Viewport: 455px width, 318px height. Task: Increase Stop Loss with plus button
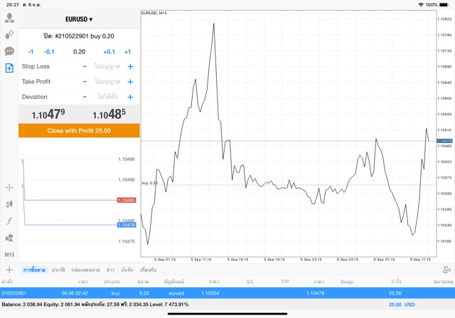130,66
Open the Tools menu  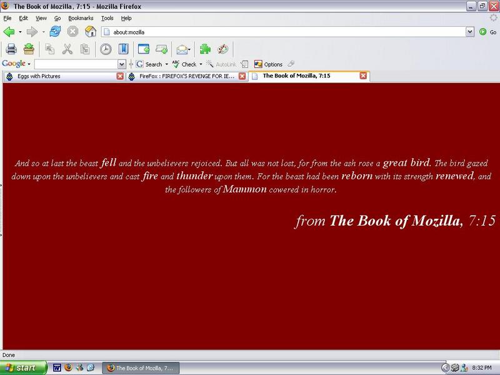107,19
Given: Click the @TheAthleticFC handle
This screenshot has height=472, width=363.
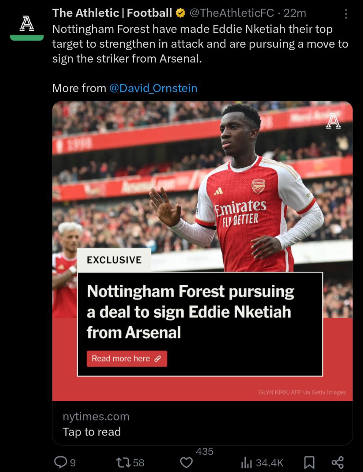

──────────

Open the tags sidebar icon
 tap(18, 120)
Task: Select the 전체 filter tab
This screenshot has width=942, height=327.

──────────

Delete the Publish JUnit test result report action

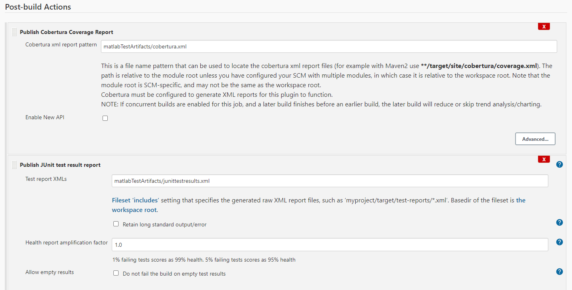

──────────

Task description => Where the word "This" shows up in a line of the entries above, copy that line.

Exercise output =>
This screenshot has height=472, width=363.
This screenshot has width=942, height=327.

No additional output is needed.